Prosecutors wrote in the letter that the government plans to introduce evidence of the loans that Ebbers obtained from WorldCom, Citibank, J.P. Morgan Chase and Bank of America from 2000 to 2002 "to establish the defendant's motive, opportunity, intent, knowledge, plan and absence of mistakes" in allegedly conspiring to falsify WorldCom's accounting. Former WorldCom chief financial officer Scott D. Sullivan has already pleaded guilty to the accounting scheme and is cooperating with prosecutors.
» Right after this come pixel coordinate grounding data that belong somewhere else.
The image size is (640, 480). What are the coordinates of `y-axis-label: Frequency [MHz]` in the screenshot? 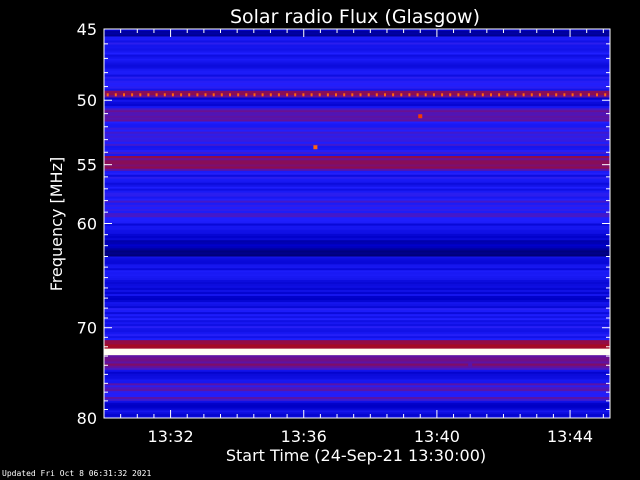 It's located at (56, 224).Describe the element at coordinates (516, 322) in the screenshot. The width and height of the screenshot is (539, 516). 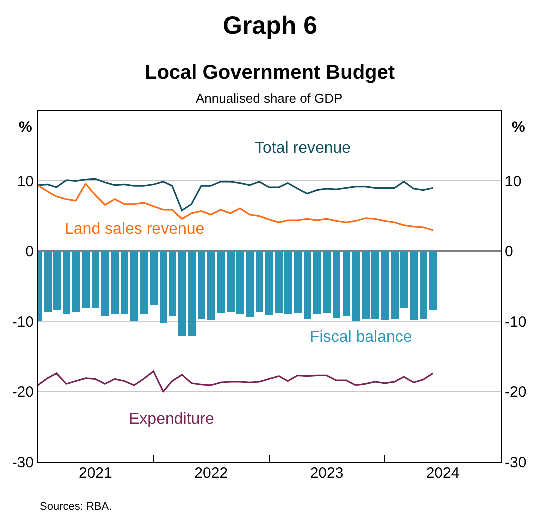
I see `y2-tick-label: -10` at that location.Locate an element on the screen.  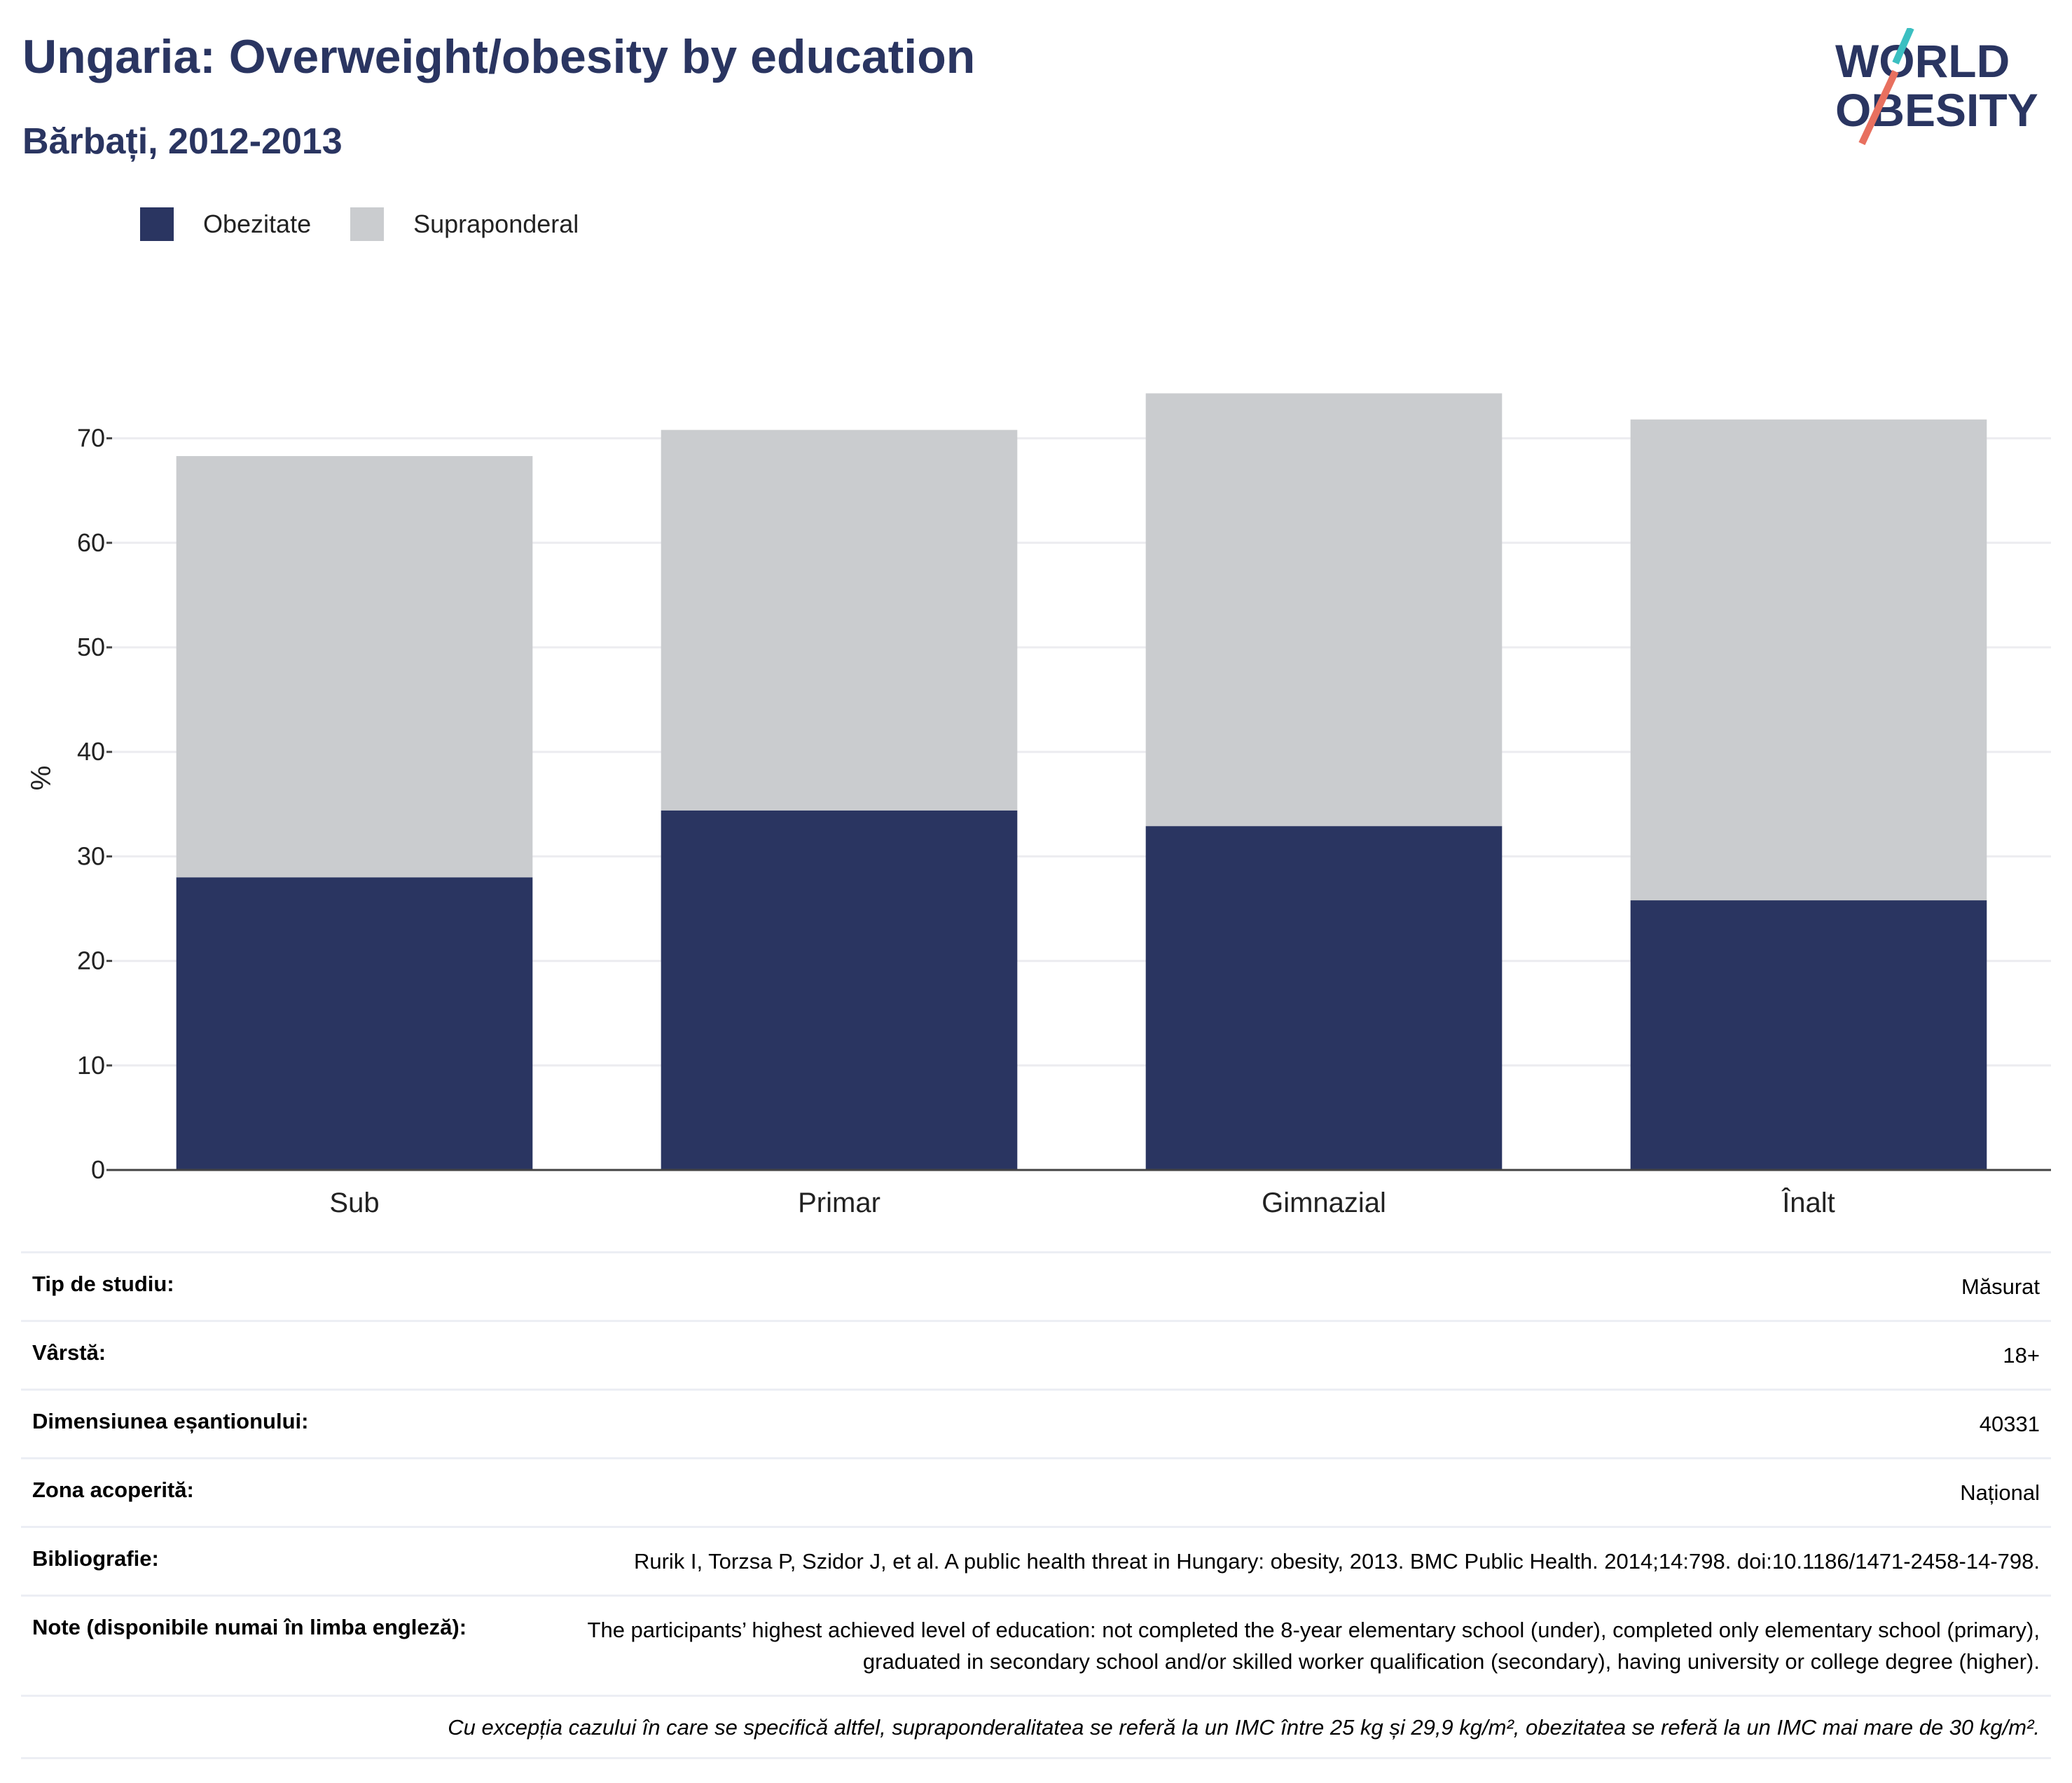
legend-item-supraponderal: Supraponderal is located at coordinates (465, 224).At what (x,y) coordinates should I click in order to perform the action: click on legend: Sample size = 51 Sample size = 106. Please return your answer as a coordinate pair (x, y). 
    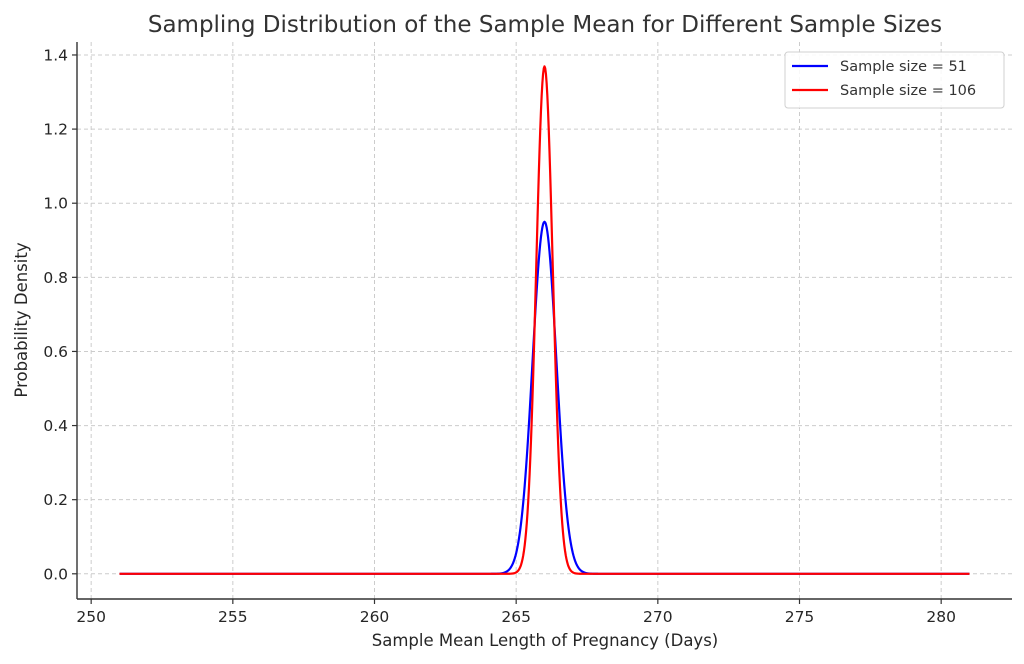
    Looking at the image, I should click on (894, 80).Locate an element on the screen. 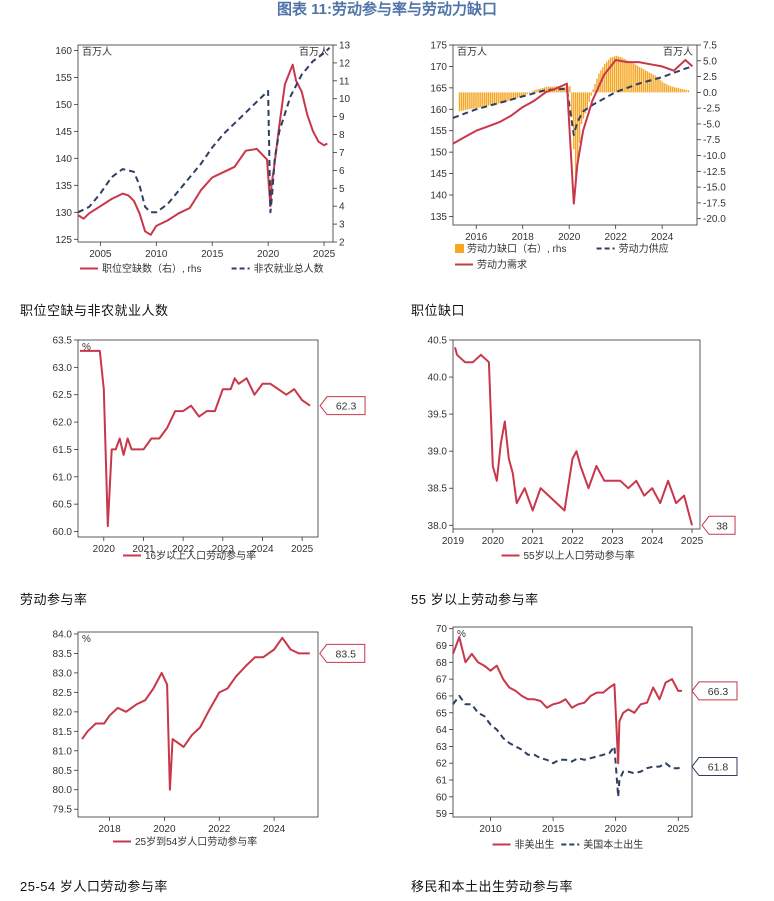 The width and height of the screenshot is (774, 901). y-tick-label: 145 is located at coordinates (438, 174).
"Ebbers obtained and continued to receive the benefit of the Bank Loans without disclosing his knowledge that WorldCom's true performance differed materially from the performance WorldCom publicly reported," prosecutors wrote. They also alleged that Ebbers tinkered with the composition of the company's "tracking stocks" -- which were supposed to reflect the performance of its different subsidiaries -- without telling investors.

Ebbers's lawyers complained in their Oct. 4 filing that they were now having to defend against "two completely new accusations that will require substantial pretrial preparation," including sifting through 250 boxes of documents for evidence.

Reached yesterday, one of Ebbers's lawyers referred the call to lead attorney Reid H. Weingarten, who declined to comment, except to say, "It's not much of a story." Weingarten has said in the past that Ebbers trusted Sullivan and other company officials to take care of the company's accounting and has done nothing wrong. Ebbers has pleaded not guilty to all the charges.